In the photo, Maggie Mash as Miss Brodie is speaking to Lynn Thornton as the headmistress in an extract from Muriel Spark's novel The Prime of Miss Jean Brodie.
It was difficult to squeeze into the capacious front room where the second house event took place, in spite of the fact that the chairs were “smaller than last year”. Knee-in-the-lower-back situations seem to have been rare, however, and the huge audience was very appreciative throughout – a happy genie that did not mind being bottled up. It was wonderfully entertained by Wordsong and by a number of guest performers.
Wordsong consists of Maggie Mash and Lynn Thornton with pianist John Holt. Their programme was divided up into five sections. Early family influences had poems by John Siddique, Philip Larkin (yes, that one), Carol Rumens, Grace Nichols, Lis Bertolla and Peter Spafford; Education and friends had a tale from Gervaise Phinn’s recollections, Juan taught me by Lucy Newlyn, extracts from The Prime of Miss Jean Brodie by Muriel Spark and Lynn Barber’s An Education, W H Auden’s O Tell Me the Truth about Love (music by Dankworth) and a poem by local lad Terry Simpson – Did Those Feet in Ancient Times Walk in Woodhouse?

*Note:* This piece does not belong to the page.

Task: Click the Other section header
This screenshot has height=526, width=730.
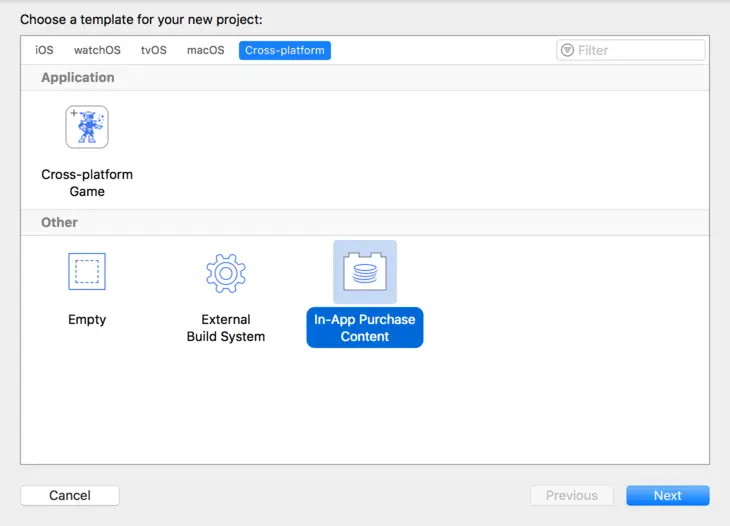Action: click(x=60, y=222)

Love and marriage featured the work of Wendy Cope, Vicki Feaver, Sophie Hannah, Dorothy Parker, Carol Ann Duffy, Bob Dorough and Imtiaz Dharker, Beliefs and attitudes began with an excerpt from Climbing the Bookshelves by Shirley Williams, continuing with Liz Lochhead’s Mo, Pied Beauty by Gerard Manley Hopkins, Mystic Fiddler by Terry Simpson, My Carbon Footprint by Lynn Thornton and Nigel Wears, arranged by John Holt, and a chunk of Trollope’s Barchester Towers.
Adrian Mitchell’s Human Beings was the only poem in the final section, and the show closed with Cole Porter’s Anything Goes
Efficiently organised and superbly performed!